Whether it be the Ancient Greeks and the Olympics, the Romans and the coliseum, Kamakura Japan and sumo wrestling, medieval jousting or football and the ‘hooligans’ in the terraces, sport has had a key role to play in how society has developed.
From the roles it plays in the economy, politics and media coverage and more, sport has always had an impact on day to day life. This new recurring feature will look at different sporting events or sporting figures that helped shape their sport for the better, or the worse in some cases.
So, where, or who, else would be better to start off with than “The Greatest of All Time,” Muhammad Ali? More specifically, his first title defence against Sonny Liston. The fight dubbed ‘First Round, First Minute’ was the eagerly anticipated rematch of their bout almost fifteen months earlier.
Both fights will go down as two of the most eagerly awaited match-ups in boxing history with the second going down as one of the most controversial too! On May 25, 1965 Sonny Liston would look to avenge his sixth round defeat to the young champion.
Or would he? The fight was originally scheduled to take place six months earlier but a training injury to Ali pushed it back. Many feared that Liston would not be able to peak physically again due to the delay.
It could be argued that Liston knew this himself as he was knocked out by the now-famous ‘Phantom Punch’ 114 seconds into the fight – ‘Phantom’ because even to this day no one is truly sure whether the punch, which Ali would go on to call the ‘Anchor Punch,’ connected with Liston or whether he took a dive.
Even Ali, the man who threw the decisive punch, wasn’t utterly convinced at the time as he stood over the fallen challenger shouting “Get up and fight, sucker!” A clear indication he felt he didn’t truly connect! He even refused to go to a neutral corner, delaying the referee’s mandatory ten-count when a boxer hits the canvas.
After twenty seconds of confusion, the referee called for the bell, declaring Ali the winner by TKO.
Even though his first title defence was marred in controversy and conspiracy theories, the youngest man to win the title at the time would go on to dominate the heavyweight division for years to come.
During his Hall of Fame career, the three-time Undisputed Heavyweight Champion of the World also had fights with Henry Cooper, George Forman and a classic trilogy of bouts with Joe Frazier which culminated with the slobber-knocker aptly named ‘Thrilla in Manila,’ all of which also had a great impact on the boxing world.
Without the man who “floated like a butterfly, stings like a bee” and “was so fast, that when he turned the light off at night he was back in bed before the lights went out” successfully defending his title at the first attempt, regardless of the circumstances, would “Iron Mike” Mike Tyson have been inspired to go on and break Ali’s record for youngest ever World Champion? Would Lennox Lewis have wanted to emulate “The Greatest” and similarly dominate the boxing world throughout the 1990s and early 2000s?

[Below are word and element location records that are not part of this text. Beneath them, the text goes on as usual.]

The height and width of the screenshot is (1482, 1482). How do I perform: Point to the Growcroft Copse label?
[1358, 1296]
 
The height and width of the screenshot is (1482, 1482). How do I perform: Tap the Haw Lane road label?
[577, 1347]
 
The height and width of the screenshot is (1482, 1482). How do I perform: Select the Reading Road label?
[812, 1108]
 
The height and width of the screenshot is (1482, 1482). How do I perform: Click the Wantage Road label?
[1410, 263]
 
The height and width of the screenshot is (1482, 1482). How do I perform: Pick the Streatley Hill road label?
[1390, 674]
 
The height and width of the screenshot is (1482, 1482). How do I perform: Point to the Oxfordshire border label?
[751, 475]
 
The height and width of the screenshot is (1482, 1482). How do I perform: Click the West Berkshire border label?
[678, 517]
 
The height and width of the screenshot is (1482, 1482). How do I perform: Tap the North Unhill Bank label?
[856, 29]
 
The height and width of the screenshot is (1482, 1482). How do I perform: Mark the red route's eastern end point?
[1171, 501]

The list goes on, and will forever go on, as thanks to Ali and the career success he managed to sustain right until the very end of his illustrious career there will forever be young athletes who want to go on and try to be as good as he was.
Ali wasn’t just known as being a great fighter. In 1999 he was named “Sportsman of the Century” by Sports Illustrated and “Sports Personality of the Century” by the BBC. This was recognition of his charisma, swagger and larger than life personality he portrayed inside the ring and out.
Sadly, Ali was diagnosed with Parkinson’s disease in 1984, aged 42. Never the defeatist, the former Olympic Champion, (Gold Medal at the 1960 Rome games in boxing), was an official torch bearer for the 1996 Atlanta games.
To this day Ali, aged 71, remains upbeat about his fight with Parkinson’s.
A true characteristic of a champion is that he never gives up on a fight, and whether it was in a boxing ring or in his fight against Parkinson’s disease, Muhammad Ali is without doubt a champion through and through.